● TEXT TO READ
LRC subsequently notified the court of its concerns regarding the June 15, 2004, order, under which LRC was to retain legal custody of Schinzel while transferring his physical custody to Prescott Place. A hearing was held to address these concerns, and following the hearing, the court on February 17, 2005, ordered Schinzel to be discharged from LRC and committed to a LCCMHC treatment program with his physical placement at Prescott Place. The February 17 order included directions to various agencies as to what steps they were to take if Schinzel’s conduct did not comport with public safety. The court conditioned the February 17 order upon the signing of affidavits by law enforcement agencies, including the Lincoln Police Department, the Lancaster County Sheriff’s Department, and Lancaster County Corrections, and by the treatment agencies. The affidavits were to state that all such agencies would comply with the elements of the court’s order. The law enforcement agencies were unwilling to sign affidavits, and, therefore, another hearing was held.

● GIVEN RECORDS
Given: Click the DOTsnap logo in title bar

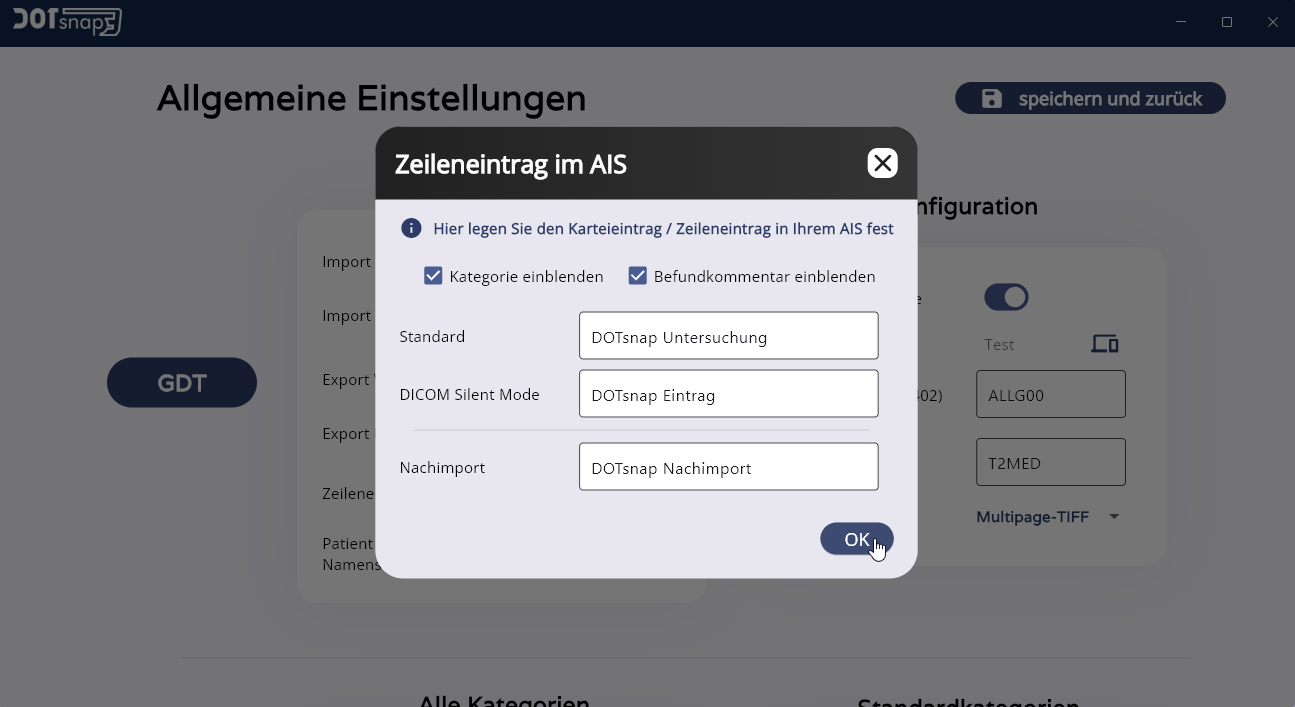Looking at the screenshot, I should coord(67,21).
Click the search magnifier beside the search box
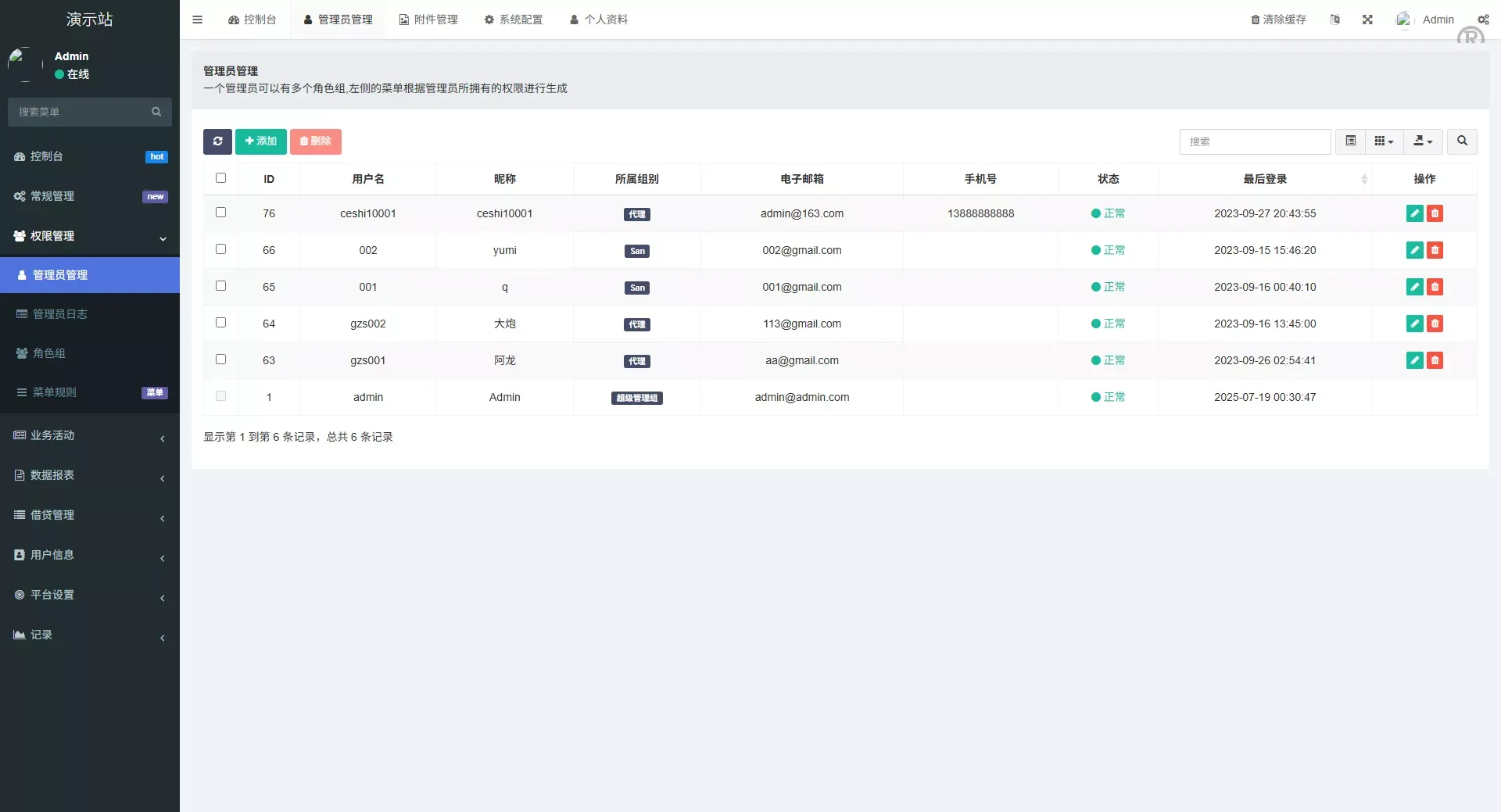This screenshot has width=1501, height=812. coord(1462,141)
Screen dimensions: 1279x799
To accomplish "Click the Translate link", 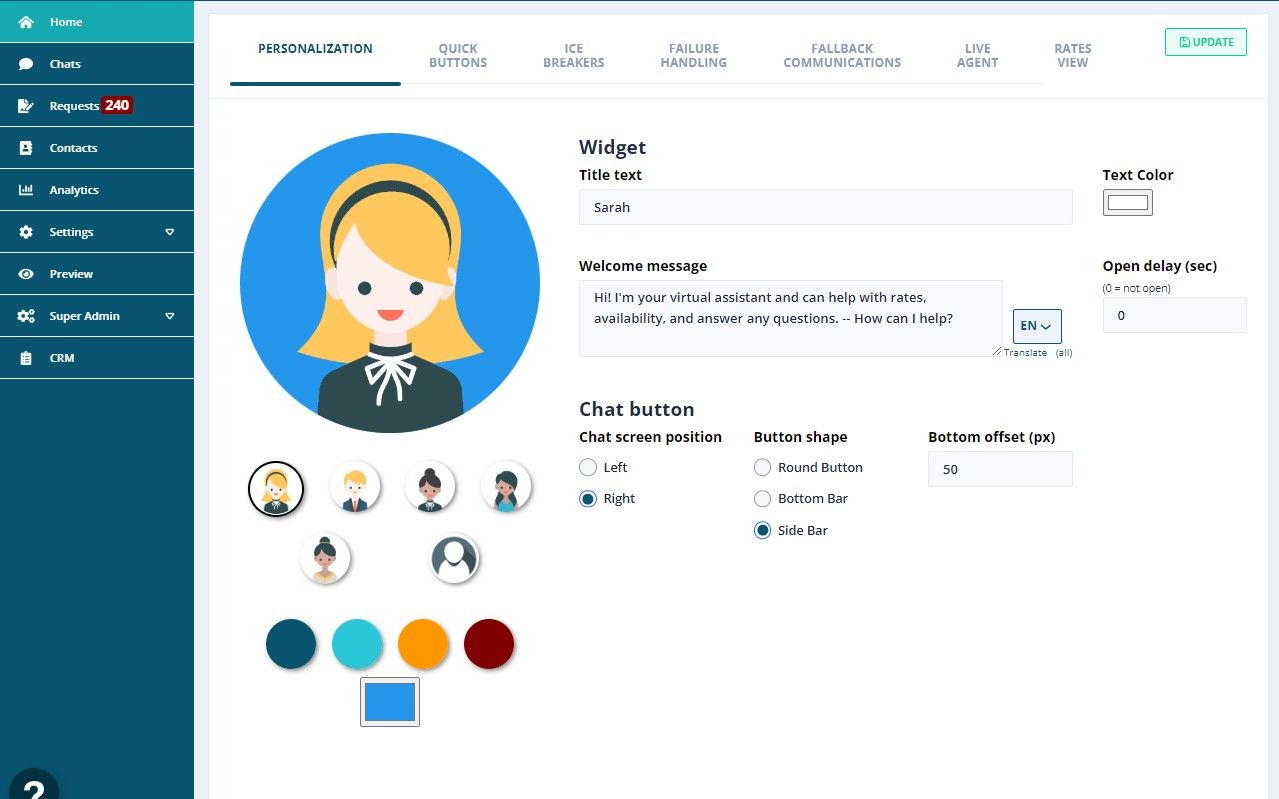I will pos(1025,353).
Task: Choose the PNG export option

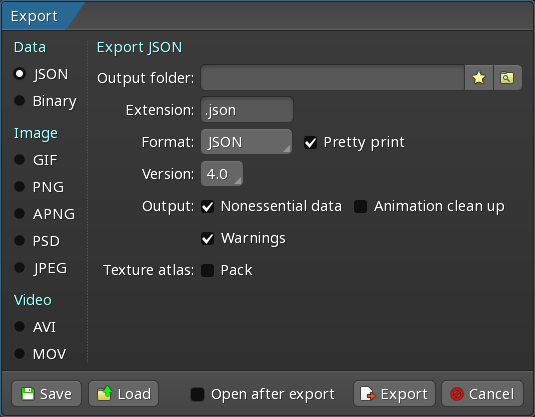Action: pos(39,187)
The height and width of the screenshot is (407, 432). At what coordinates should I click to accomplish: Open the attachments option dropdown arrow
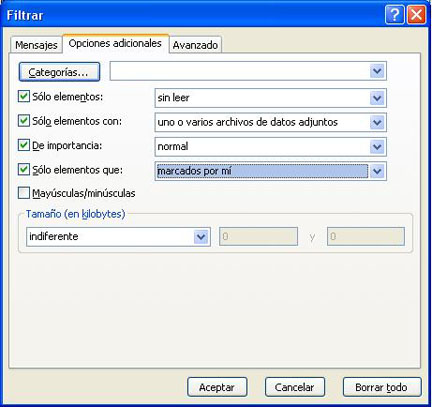[377, 122]
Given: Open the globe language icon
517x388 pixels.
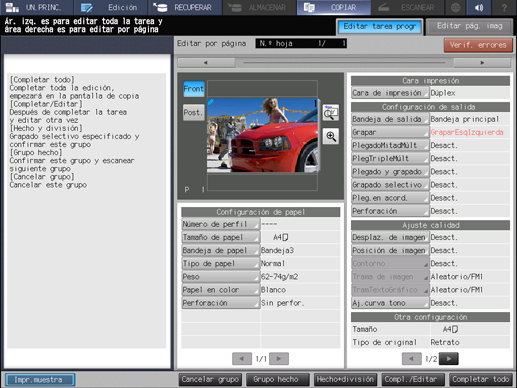Looking at the screenshot, I should 455,7.
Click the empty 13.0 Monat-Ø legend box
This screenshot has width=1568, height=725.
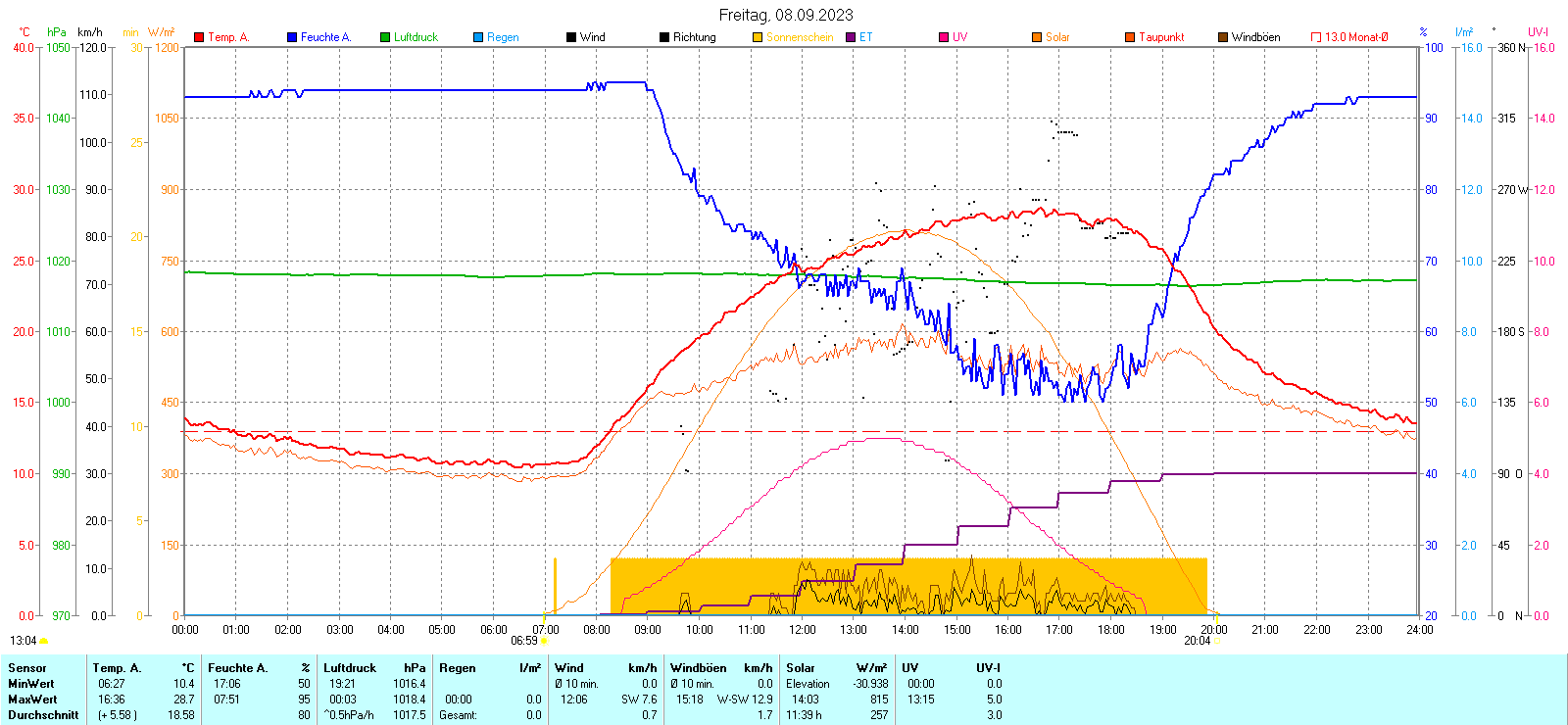point(1316,37)
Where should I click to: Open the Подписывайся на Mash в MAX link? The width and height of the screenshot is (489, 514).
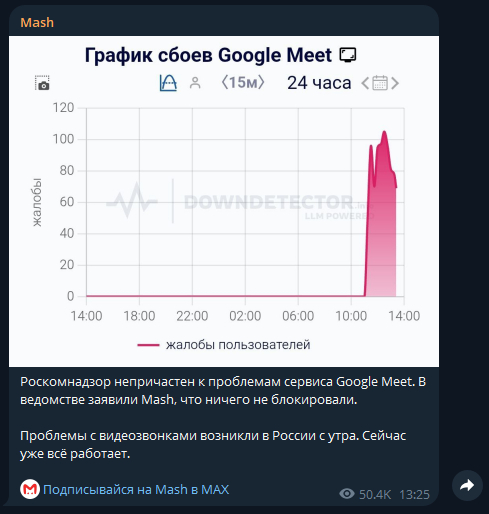[136, 489]
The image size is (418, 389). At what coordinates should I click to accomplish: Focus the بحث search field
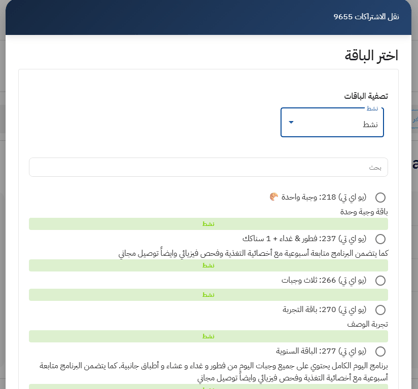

● WHAT IS ASKED
A) In the court-order text, on what date did the court order Schinzel discharged from LRC?
B) Make a numbered list of the entries from the line with "Task: Choose the PNG export option" up to and including the last line of the entries, skipping blank lines and leaving out the pictures.

● SOLUTIONS IN ORDER
A) February 17, 2005.

B)
1. Task: Choose the PNG export option
2. Action: pos(39,187)
3. The height and width of the screenshot is (407, 432). At what coordinates should I click to accomplish: Open the attachments option dropdown arrow
4. [377, 122]
5. Given: Open the globe language icon
6. 517x388 pixels.
7. Looking at the screenshot, I should 455,7.
8. Click the empty 13.0 Monat-Ø legend box
9. This screenshot has width=1568, height=725.
10. point(1316,37)
11. Where should I click to: Open the Подписывайся на Mash в MAX link? The width and height of the screenshot is (489, 514).
12. [136, 489]
13. The image size is (418, 389). At what coordinates should I click to accomplish: Focus the بحث search field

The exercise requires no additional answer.